Scenario 1 - Assisting your child in their early twenties
First of all, imagine your eldest child, at the grand old age of 22, approaching you this week and declaring that he or she would like to purchase their first property. Despite still living at home, they’re earning a decent salary. Myself, or someone else in the John Hopkins Group, then recommends a property worth $350,000 and you’re happy to assist your child with the ten per cent deposit to secure it – namely, $35,000.
If the past is any indication of the future, then it’s reasonable to suppose that on average property prices double every seven-to-ten years. The Rule of 72 (http://en.wikipedia.org/wiki/Rule_of_72) shows that if you have an average compounding capital growth rate of 7.2 per cent on a property, the price will double after ten years. And for prime residential Australian property, that’s a conservative growth rate.

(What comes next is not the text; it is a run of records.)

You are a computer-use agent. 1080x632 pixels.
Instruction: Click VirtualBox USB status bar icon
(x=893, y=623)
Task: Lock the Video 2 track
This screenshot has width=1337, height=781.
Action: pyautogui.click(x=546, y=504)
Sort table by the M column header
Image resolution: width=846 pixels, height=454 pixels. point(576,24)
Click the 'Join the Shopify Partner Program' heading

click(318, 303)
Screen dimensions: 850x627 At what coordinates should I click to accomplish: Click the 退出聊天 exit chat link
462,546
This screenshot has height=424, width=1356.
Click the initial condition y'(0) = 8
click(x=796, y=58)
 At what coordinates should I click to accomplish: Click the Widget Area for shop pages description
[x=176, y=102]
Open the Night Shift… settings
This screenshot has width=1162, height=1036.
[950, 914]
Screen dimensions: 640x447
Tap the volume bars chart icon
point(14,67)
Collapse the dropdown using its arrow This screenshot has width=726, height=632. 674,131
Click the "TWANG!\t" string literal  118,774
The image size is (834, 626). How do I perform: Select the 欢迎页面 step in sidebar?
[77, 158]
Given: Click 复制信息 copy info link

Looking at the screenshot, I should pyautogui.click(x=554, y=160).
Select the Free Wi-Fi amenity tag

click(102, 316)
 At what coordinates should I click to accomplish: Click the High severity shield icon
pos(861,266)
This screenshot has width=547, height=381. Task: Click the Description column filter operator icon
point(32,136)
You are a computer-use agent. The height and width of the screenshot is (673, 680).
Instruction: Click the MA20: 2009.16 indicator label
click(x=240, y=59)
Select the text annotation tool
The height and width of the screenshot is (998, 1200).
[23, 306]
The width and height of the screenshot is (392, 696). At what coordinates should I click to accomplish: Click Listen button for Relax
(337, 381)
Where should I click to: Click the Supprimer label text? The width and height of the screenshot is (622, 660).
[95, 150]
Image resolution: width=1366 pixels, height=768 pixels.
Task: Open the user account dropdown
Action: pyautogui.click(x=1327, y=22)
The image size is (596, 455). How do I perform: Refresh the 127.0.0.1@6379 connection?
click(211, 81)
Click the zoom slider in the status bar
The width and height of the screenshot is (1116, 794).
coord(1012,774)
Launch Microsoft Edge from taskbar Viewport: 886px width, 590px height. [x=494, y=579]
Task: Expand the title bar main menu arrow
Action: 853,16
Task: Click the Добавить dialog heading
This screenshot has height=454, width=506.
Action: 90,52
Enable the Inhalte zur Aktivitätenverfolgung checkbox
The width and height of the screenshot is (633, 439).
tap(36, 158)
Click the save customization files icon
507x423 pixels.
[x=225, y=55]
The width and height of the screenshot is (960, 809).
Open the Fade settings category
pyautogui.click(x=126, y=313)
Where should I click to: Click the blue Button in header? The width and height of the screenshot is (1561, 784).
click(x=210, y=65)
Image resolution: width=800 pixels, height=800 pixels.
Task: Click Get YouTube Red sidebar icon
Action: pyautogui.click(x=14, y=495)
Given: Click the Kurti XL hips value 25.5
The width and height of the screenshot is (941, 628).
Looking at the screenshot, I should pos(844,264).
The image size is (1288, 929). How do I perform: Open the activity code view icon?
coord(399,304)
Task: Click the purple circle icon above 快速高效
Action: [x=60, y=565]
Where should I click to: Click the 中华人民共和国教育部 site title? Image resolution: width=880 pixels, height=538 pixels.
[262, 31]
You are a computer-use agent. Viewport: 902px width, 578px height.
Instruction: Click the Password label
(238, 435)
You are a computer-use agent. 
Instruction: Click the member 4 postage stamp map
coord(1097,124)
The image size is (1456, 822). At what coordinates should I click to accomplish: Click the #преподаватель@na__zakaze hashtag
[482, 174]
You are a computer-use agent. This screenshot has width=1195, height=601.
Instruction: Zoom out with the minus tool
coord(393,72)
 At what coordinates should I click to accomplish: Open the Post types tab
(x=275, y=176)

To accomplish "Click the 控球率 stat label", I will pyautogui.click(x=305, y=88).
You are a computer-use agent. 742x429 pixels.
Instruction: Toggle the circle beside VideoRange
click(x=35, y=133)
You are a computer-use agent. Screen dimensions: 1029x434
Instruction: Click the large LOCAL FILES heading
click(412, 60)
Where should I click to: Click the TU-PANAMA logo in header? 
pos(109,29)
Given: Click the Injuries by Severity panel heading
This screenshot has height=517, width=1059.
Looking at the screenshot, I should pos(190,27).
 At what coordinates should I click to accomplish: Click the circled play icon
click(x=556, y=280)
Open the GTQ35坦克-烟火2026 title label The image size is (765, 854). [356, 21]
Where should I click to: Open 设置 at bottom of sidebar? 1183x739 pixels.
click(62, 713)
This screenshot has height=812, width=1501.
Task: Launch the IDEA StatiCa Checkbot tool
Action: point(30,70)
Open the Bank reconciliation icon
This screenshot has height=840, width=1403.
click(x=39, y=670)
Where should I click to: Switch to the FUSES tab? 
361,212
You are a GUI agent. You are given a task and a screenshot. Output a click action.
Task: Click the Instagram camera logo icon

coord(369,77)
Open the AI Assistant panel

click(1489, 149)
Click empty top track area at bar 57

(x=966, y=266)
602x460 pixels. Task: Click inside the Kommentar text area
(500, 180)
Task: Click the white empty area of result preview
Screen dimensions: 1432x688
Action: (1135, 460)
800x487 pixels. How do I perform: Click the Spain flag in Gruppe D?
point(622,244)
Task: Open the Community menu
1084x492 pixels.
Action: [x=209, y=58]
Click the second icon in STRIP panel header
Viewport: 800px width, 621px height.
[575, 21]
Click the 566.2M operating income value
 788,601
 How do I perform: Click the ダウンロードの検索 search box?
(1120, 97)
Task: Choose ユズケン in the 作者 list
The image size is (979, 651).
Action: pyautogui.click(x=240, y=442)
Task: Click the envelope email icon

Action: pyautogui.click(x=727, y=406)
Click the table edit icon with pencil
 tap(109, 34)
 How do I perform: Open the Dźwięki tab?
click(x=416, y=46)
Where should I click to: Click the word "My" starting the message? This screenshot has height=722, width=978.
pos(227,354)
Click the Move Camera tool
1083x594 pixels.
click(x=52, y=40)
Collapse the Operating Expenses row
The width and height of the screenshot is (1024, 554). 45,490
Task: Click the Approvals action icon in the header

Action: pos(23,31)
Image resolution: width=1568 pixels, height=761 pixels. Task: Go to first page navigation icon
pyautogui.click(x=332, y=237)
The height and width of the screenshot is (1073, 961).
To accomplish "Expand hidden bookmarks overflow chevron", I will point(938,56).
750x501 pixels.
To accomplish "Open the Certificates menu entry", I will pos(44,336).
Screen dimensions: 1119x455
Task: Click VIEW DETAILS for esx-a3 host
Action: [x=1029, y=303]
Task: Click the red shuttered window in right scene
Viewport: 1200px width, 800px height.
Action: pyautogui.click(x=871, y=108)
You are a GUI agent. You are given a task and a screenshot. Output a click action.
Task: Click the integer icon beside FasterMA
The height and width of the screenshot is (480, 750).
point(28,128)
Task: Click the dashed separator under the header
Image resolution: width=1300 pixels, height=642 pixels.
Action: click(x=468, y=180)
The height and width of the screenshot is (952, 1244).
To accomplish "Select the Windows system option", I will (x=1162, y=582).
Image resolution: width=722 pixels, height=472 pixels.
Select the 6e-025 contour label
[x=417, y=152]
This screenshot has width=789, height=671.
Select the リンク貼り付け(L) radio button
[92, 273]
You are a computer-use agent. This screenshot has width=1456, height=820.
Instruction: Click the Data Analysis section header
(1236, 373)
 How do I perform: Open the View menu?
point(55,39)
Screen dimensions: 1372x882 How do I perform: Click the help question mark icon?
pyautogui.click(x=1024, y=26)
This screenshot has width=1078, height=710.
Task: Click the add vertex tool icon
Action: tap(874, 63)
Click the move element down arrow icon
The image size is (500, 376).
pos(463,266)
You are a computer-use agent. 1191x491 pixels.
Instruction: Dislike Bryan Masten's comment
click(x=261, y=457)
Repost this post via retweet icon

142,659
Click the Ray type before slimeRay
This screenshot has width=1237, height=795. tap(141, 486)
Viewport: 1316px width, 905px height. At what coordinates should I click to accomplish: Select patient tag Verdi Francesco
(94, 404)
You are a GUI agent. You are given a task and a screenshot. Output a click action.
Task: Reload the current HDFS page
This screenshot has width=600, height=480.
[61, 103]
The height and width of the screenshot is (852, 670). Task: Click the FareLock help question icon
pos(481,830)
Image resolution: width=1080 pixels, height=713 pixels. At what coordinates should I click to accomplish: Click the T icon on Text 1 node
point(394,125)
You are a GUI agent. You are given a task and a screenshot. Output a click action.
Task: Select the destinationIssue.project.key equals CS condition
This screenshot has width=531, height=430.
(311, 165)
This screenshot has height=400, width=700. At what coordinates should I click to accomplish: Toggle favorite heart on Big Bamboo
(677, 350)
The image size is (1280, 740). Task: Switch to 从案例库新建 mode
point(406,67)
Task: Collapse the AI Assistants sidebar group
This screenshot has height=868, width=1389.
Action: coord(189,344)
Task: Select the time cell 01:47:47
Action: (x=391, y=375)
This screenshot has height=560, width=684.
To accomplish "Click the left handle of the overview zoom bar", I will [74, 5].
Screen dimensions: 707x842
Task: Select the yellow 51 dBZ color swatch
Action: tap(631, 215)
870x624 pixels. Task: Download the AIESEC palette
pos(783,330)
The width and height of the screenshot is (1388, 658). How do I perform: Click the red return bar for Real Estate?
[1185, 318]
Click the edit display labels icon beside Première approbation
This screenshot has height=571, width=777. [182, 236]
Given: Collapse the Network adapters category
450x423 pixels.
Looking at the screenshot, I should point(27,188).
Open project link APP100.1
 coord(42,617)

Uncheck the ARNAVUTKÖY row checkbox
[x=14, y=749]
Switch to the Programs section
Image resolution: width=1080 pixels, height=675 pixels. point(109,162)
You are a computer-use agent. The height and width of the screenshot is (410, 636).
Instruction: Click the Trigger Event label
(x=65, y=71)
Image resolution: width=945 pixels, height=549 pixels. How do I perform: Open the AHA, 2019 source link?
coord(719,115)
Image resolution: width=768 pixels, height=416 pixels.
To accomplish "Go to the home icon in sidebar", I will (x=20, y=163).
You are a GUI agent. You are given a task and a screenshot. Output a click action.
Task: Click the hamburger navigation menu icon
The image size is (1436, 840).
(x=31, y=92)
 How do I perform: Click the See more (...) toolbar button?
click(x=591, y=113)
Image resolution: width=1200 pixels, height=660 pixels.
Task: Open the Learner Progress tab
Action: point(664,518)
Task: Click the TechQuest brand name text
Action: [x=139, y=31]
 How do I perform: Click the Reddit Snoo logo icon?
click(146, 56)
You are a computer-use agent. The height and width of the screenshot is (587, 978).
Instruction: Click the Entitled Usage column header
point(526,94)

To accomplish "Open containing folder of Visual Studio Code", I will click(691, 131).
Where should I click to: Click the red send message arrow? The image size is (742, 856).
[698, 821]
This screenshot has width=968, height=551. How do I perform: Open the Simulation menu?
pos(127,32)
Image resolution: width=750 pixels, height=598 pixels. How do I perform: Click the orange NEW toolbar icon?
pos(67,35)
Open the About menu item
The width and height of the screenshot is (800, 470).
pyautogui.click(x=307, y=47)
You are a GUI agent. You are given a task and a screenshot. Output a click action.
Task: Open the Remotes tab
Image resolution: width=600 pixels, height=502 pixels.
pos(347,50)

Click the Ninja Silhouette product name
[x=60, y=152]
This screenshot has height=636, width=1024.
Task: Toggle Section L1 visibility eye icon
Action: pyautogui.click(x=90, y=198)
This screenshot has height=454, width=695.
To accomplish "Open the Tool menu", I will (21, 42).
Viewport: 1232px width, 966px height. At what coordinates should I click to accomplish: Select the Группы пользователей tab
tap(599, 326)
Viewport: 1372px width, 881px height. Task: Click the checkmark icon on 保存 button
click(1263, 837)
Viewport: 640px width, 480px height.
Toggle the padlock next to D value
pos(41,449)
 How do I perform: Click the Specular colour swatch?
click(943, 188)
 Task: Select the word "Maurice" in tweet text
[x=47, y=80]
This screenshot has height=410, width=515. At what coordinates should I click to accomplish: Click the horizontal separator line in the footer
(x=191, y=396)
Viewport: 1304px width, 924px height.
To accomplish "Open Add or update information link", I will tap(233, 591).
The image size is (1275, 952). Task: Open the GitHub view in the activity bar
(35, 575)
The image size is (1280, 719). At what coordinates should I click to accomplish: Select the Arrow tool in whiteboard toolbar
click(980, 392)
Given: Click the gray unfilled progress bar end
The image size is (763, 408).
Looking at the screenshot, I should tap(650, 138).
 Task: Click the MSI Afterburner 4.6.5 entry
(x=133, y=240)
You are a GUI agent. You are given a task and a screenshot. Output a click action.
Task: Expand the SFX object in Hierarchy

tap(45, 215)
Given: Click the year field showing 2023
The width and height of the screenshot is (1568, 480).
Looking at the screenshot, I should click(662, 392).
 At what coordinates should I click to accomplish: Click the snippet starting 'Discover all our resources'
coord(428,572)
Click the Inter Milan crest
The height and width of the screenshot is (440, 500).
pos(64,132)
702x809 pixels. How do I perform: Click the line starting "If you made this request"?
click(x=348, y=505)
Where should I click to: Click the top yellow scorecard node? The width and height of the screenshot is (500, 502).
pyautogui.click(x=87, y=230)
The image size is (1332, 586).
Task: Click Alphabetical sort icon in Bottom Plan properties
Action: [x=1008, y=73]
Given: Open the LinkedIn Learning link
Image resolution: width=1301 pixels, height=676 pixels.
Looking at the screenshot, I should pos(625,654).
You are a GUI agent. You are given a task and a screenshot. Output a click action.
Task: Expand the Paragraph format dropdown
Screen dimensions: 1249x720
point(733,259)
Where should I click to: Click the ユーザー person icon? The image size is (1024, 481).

Scenario 2 - Assisting your child in their early thirties
Now imagine that it’s ten years down the track, in 2019, and your eldest child, this time 32 years old (and hopefully not still living at home), approaches you with the very same request: to help him or her make their first property purchase.
Supposing that the $350,000 opportunity was passed up back in 2009, that same property will now be worth $700,000. So should you be willing (and able) to help with the ten per cent deposit, you’re now looking at $70,000, double the cost of a decade ago.
If you’re thinking seriously of helping your children get onto the property ladder today – and the sooner the better as you can see from the above example – then it’s worth looking at the ways you could fund the ten per cent deposit.
So, by what means can I assist my child financially?
- Cash
- Existing equity in your Principle Place of Residence (PPR) or a residential investment
- A Family Pledge Loan¹
- A 50/50 investment, depending on your child’s cash flow/savings
The purpose of this article wasn’t so much to show you that you can help your children purchase a property, but that there are exceptional benefits in making such a move early on, today rather than tomorrow, and before they get too old.
The beauty of leveraging
As you can see, this is because of the leverage of time (ten years) and the impact this has on the property’s value, and how your child will in turn be able to use that leverage against a second or even third property further down the track.
And isn’t that exactly what you would want for them?
¹ A Family Pledge loan is when a family member supports another family members application for a home loan by either offering income support, or the equity in their own property, to assist with the deposit and/or servicing the debt, essentially obtaining a larger loan than they would have without the family pledge.